Einer der schönsten Ankerplätze, Isla San Francisco
Der
nächste Punkt, an dem uns die beängstigende Realität des Virus
traf, war der malerische Ankerplatz von Agua Verde. Wir ankerten in
dem kleinen Dorf, wo Aktivitäten am Strand oder Essen im kleinen
Strandrestaurant nicht mehr erlaubt waren.
Der sehenswerte Südankerplatz von Isla Verde
Als
wir an Land zum Dorfladen gingen, trugen wir respektvoll unsere
Gesichtsmasken und wurden vom freundlichen Dorfpolizisten auf seinem
Quad begrüßt. Er war sichtlich erfreut zu sehen, dass wir bereits
die empfohlenen Vorsichtsmaßnahmen getroffen hatten. Nach dem
'buenos dias' des Polizisten gingen wir weiter zum Laden. Im Geschäft
stellten wir fest, dass jeweils nur eine Person mit Gesichtsmaske und
frisch desinfizierten Händen eintreten darf. Alles vernünftigen
Vorsichtsmaßnahmen. Hier konnten wir mit einem Stunden-Ticket Zugang
zum Satelliten-Internet kaufen. Die Verbindung war sehr langsam,
dennoch konnten wir einige wichtige E-Mails lesen und senden.
Dieser
Luxus war jedoch schnell vorbei, da Mexiko in Level 4 ging und somit
der Laden und das Dorf für alle Außenstehenden geschlossen wurde.
Die Dörfer sollte völlig isoliert sein, niemand darf mehr das Dorf
verlassen oder betreten. Wir wurden nicht gebeten, den Ankerplatz zu
verlassen und durften weiterhin in den Hügeln und an den Stränden
außerhalb des Dorfes spazieren gehen.
Auf einem unserer Wanderungen
Da
ein Großteil der mexikanischen Bevölkerung nicht weit über der
Armutsgrenze lebt, waren wir Yachties zutiefst besorgt darüber, wie
sich der plötzliche Verlust des Einnahmen durch den Besuch von uns
Yachten auf das Leben der Dorfbewohner auswirken würde. Darüber
hinaus waren wir sehr besorgt darüber, wie ihre Bedürfnisse gedeckt
würden, wenn sie von Lieferungen aus der Außenwelt abgeschnitten
sind. Die Sorge um unsere eigene Situation war gering, da die meisten
Yachten gut versorgt waren und nach Belieben weiterfahren konnten.

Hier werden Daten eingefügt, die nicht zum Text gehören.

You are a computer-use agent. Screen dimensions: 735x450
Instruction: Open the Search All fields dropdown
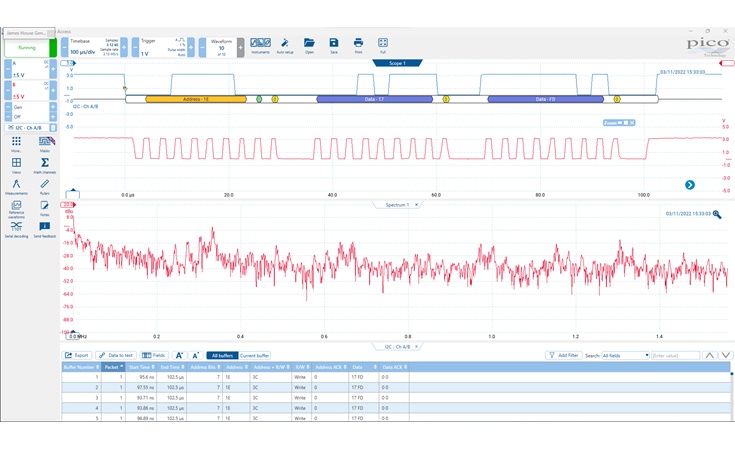pos(624,355)
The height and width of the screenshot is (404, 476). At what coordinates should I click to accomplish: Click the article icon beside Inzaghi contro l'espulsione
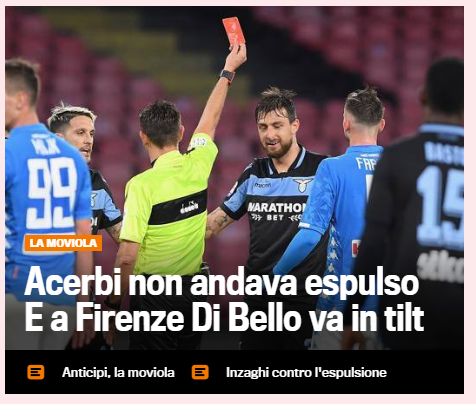pyautogui.click(x=200, y=372)
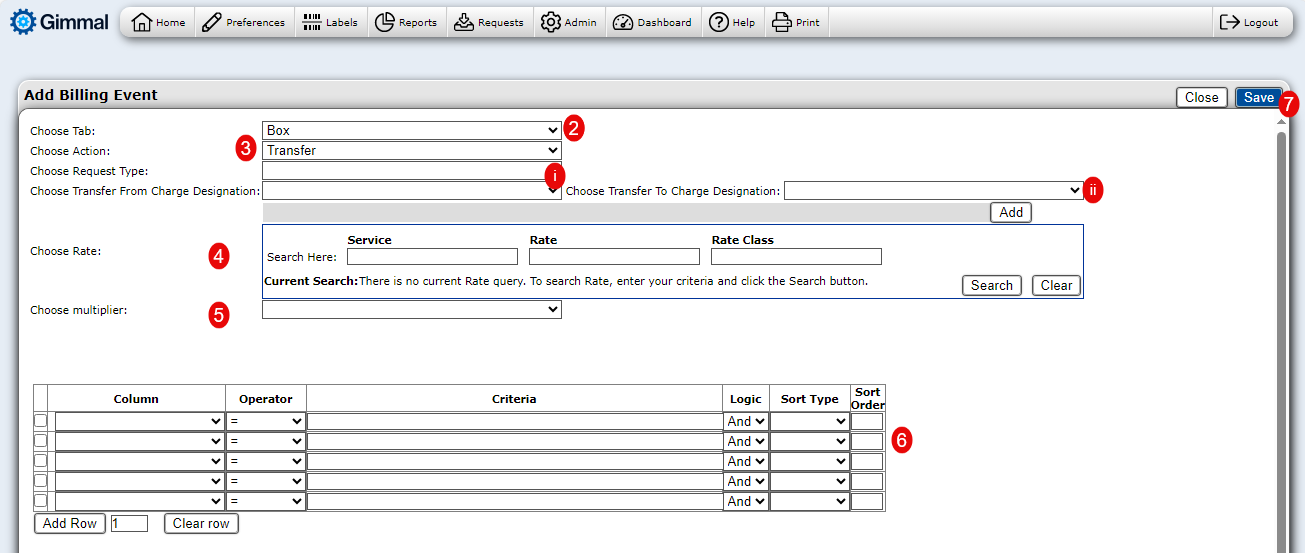This screenshot has width=1305, height=553.
Task: Open Admin via the gear icon
Action: coord(551,22)
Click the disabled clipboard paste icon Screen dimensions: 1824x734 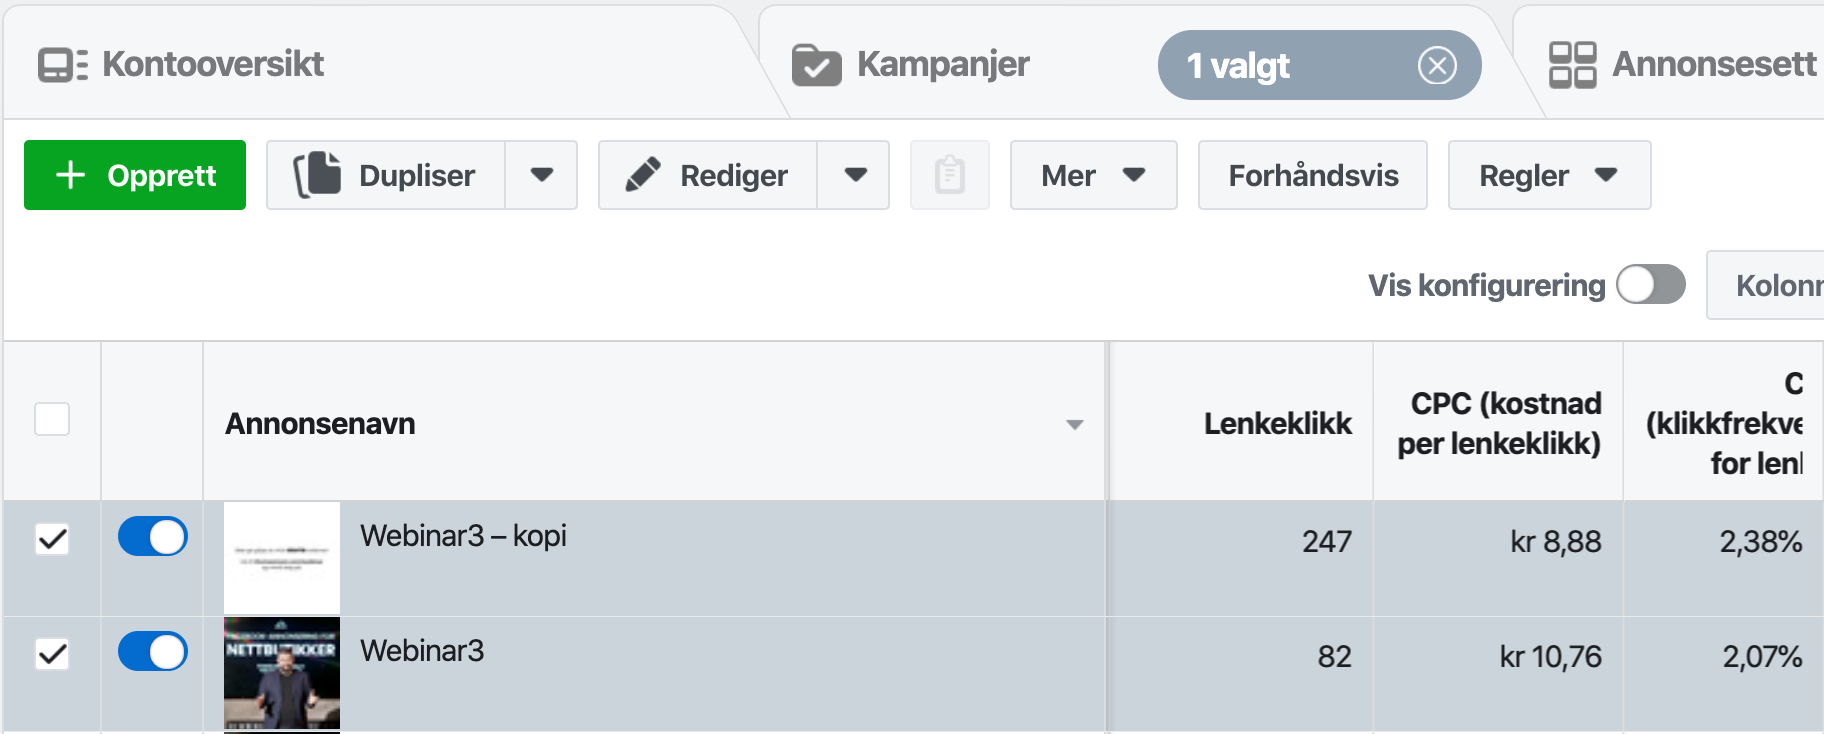[x=949, y=175]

Die hart arbeitenden mexikanischen Familien hatten nur die
Lebensmittel, die sie zum Zeitpunkt der Schließung hatten und
mussten damit für unbestimmte Zeit auskommen. Positiv zu vermerken
ist, dass das Dorf einen ausgezeichneten Ziegenkäse produziert, von
dem die Yachties viel gekauft haben. Da es sich um ein im Dorf
hergestelltes Produkt handelt, das keine Eingaben von außen
erfordert war das eine gute Möglichkeit, mehr Geld in die Wirtschaft
des Dorfes zu bringen.
Interessanterweise dürfen sich die Ziegen mit einem großen Hund frei bewegen. Der Hund wird als junger Welpe mit der Ziegenherde zusammengebracht und betrachtet die Ziegen daher als sein Rudel, das er beschützt und gegen Raubtiere, z.B. Kojoten verteidigt.
Interessanterweise dürfen sich die Ziegen mit einem großen Hund frei bewegen. Der Hund wird als junger Welpe mit der Ziegenherde zusammengebracht und betrachtet die Ziegen daher als sein Rudel, das er beschützt und gegen Raubtiere, z.B. Kojoten verteidigt.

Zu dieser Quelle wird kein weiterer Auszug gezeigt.